Where Conviction and Insecurity Collide: Boreali Fidelity (Part 2)

This is part 2 of the series “The Place Where Conviction and Insecurity Collide”. See original post here.

COLLISION: Boreali Fidelity

Aside from the plot, the most critical aspect of this series is its tangibility. Meaning, that as the characters traverse the map, each book feels like its respective House. Each territory, people group, and culture deserves the same respect as that which came before. The problem—or challenge at least—is that readers will fall in love with some Houses more than others, and will wish to imprint those traits onto subsequent books.

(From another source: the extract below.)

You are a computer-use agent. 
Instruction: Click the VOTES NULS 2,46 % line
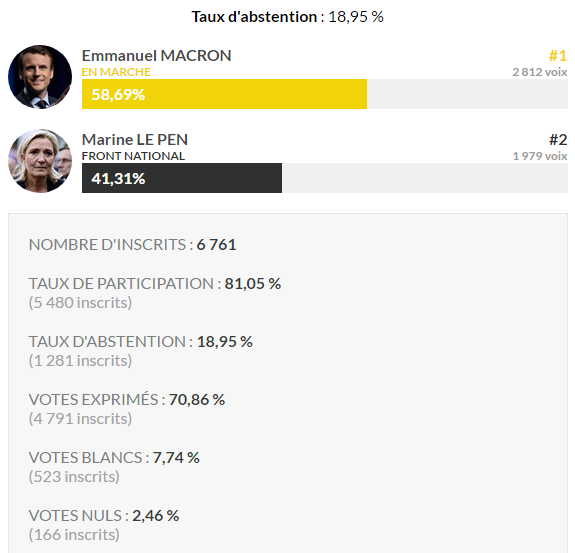104,516
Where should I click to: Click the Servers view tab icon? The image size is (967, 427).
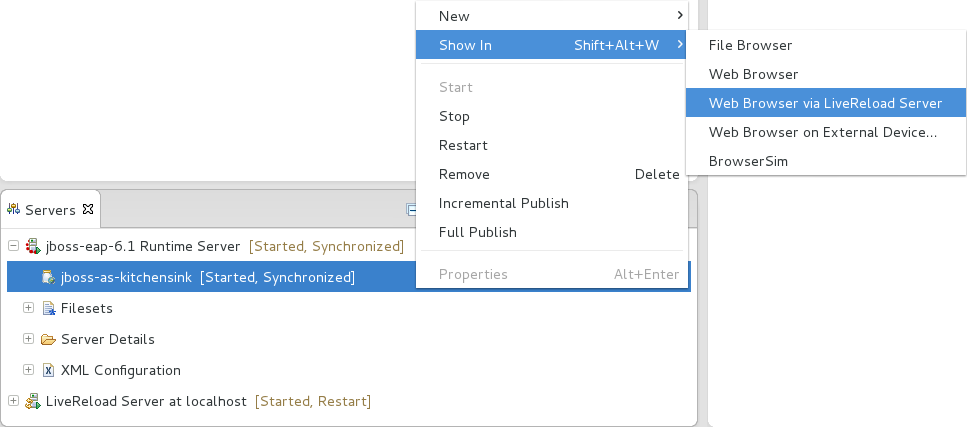coord(13,210)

But it doesn’t work like that. It can’t, not if we want to preserve distinctions.

Without distinctions, we have no Orynthia.

Boreal proves that more than any House thus far.

It’s not the reader’s fault. In modern society, we’ve been conditioned to apply Hegel’s dialectical thinking to every situation, homogenizing opposing forces into central commonalities. We are no longer comfortable with distinctions—they force us to pick sides and play favorites, perhaps changing our minds given the circumstance. The unavoidable consequence is that distinctions preserve diversity. Coerce everything, and everyone, into the same mold and their differences are shaved off. That’s not to devalue collaboration efforts in a search for common ground. On the contrary, preserved diversity requires teamwork. Distinctions engage a more passionate discourse, a more visceral pursuit of that narrow overlap at the center. We have to fight for it. By honoring our differentiations, we elevate the ultimate good in order to unite. It’s well earned and it’s believed in.

Distinctions make our Quadren realistic.

People are different. They are motivated by varied goals achieved by equally varying ends. People don’t agree and sometimes, they never will. But still they have to work together. Erase distinctions and that fight suddenly becomes “easy”, when life so often reminds us that it isn’t.

He who fights with reality lives in Hell.
~Spencer Klavan

Many readers were counting down the days until they could finally visit Luscia’s long awaited, mist-cloaked shores. I’d kept Boreal a mystery for many reasons, the primary being that the northern peninsula should feel segregated from the rest of the realm. Other. Secluded and set apart. This seeded a natural anticipation among fans. It also brought on expectations, some, unfortunately, which were not characteristic of the region but rather the readers and their preferences.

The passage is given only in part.